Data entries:
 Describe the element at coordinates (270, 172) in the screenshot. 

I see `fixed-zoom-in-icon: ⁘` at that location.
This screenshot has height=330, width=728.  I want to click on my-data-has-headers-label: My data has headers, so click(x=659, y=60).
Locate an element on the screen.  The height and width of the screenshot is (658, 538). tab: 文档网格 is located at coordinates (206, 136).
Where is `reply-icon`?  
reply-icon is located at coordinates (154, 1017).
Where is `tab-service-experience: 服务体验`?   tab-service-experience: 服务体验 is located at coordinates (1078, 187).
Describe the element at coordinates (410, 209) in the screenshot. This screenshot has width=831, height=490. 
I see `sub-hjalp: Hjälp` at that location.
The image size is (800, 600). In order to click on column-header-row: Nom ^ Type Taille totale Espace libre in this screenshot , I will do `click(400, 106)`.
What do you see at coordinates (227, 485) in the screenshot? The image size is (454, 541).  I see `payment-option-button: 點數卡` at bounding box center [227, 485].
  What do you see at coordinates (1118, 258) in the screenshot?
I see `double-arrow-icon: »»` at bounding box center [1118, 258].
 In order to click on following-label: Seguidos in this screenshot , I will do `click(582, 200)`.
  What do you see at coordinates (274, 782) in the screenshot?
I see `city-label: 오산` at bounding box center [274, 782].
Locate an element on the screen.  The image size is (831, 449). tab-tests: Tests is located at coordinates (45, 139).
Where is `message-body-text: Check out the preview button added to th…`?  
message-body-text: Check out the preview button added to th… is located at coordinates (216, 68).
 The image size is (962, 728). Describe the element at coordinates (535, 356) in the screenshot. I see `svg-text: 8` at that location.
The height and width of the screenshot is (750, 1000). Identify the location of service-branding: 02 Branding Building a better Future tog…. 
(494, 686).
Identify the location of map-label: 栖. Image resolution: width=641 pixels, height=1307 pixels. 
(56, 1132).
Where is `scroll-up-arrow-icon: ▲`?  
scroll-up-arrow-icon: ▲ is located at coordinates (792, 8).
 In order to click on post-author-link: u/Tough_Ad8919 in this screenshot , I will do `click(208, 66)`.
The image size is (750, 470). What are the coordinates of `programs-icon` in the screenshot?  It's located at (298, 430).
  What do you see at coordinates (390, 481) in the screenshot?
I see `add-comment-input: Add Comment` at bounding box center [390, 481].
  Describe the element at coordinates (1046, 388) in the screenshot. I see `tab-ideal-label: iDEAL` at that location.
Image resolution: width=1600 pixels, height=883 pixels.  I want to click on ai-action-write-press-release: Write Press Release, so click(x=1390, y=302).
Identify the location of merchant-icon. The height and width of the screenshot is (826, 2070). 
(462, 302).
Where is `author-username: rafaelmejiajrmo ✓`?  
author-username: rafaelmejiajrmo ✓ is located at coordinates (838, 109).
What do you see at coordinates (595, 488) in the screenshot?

→ WORK TASK: Could you repeat all of these data entries word for word?

→ RESULT FOR THIS EXERCISE:
 Describe the element at coordinates (270, 172) in the screenshot. 

I see `fixed-zoom-in-icon: ⁘` at that location.
This screenshot has height=330, width=728.  I want to click on my-data-has-headers-label: My data has headers, so click(x=659, y=60).
Locate an element on the screen.  The height and width of the screenshot is (658, 538). tab: 文档网格 is located at coordinates (206, 136).
Where is `reply-icon`?  
reply-icon is located at coordinates (154, 1017).
Where is `tab-service-experience: 服务体验`?   tab-service-experience: 服务体验 is located at coordinates (1078, 187).
Describe the element at coordinates (410, 209) in the screenshot. This screenshot has width=831, height=490. 
I see `sub-hjalp: Hjälp` at that location.
The image size is (800, 600). In order to click on column-header-row: Nom ^ Type Taille totale Espace libre in this screenshot , I will do `click(400, 106)`.
What do you see at coordinates (227, 485) in the screenshot? The image size is (454, 541).  I see `payment-option-button: 點數卡` at bounding box center [227, 485].
  What do you see at coordinates (1118, 258) in the screenshot?
I see `double-arrow-icon: »»` at bounding box center [1118, 258].
 In order to click on following-label: Seguidos in this screenshot , I will do `click(582, 200)`.
  What do you see at coordinates (274, 782) in the screenshot?
I see `city-label: 오산` at bounding box center [274, 782].
Locate an element on the screen.  The image size is (831, 449). tab-tests: Tests is located at coordinates (45, 139).
Where is `message-body-text: Check out the preview button added to th…`?  
message-body-text: Check out the preview button added to th… is located at coordinates (216, 68).
 The image size is (962, 728). Describe the element at coordinates (535, 356) in the screenshot. I see `svg-text: 8` at that location.
The height and width of the screenshot is (750, 1000). Identify the location of service-branding: 02 Branding Building a better Future tog…. 
(494, 686).
Identify the location of map-label: 栖. Image resolution: width=641 pixels, height=1307 pixels. 
(56, 1132).
Where is `scroll-up-arrow-icon: ▲`?  
scroll-up-arrow-icon: ▲ is located at coordinates (792, 8).
 In order to click on post-author-link: u/Tough_Ad8919 in this screenshot , I will do `click(208, 66)`.
The image size is (750, 470). What are the coordinates of `programs-icon` in the screenshot?  It's located at (298, 430).
  What do you see at coordinates (390, 481) in the screenshot?
I see `add-comment-input: Add Comment` at bounding box center [390, 481].
  Describe the element at coordinates (1046, 388) in the screenshot. I see `tab-ideal-label: iDEAL` at that location.
Image resolution: width=1600 pixels, height=883 pixels.  I want to click on ai-action-write-press-release: Write Press Release, so click(x=1390, y=302).
Identify the location of merchant-icon. The height and width of the screenshot is (826, 2070). 
(462, 302).
Where is `author-username: rafaelmejiajrmo ✓`?  
author-username: rafaelmejiajrmo ✓ is located at coordinates (838, 109).
What do you see at coordinates (595, 488) in the screenshot?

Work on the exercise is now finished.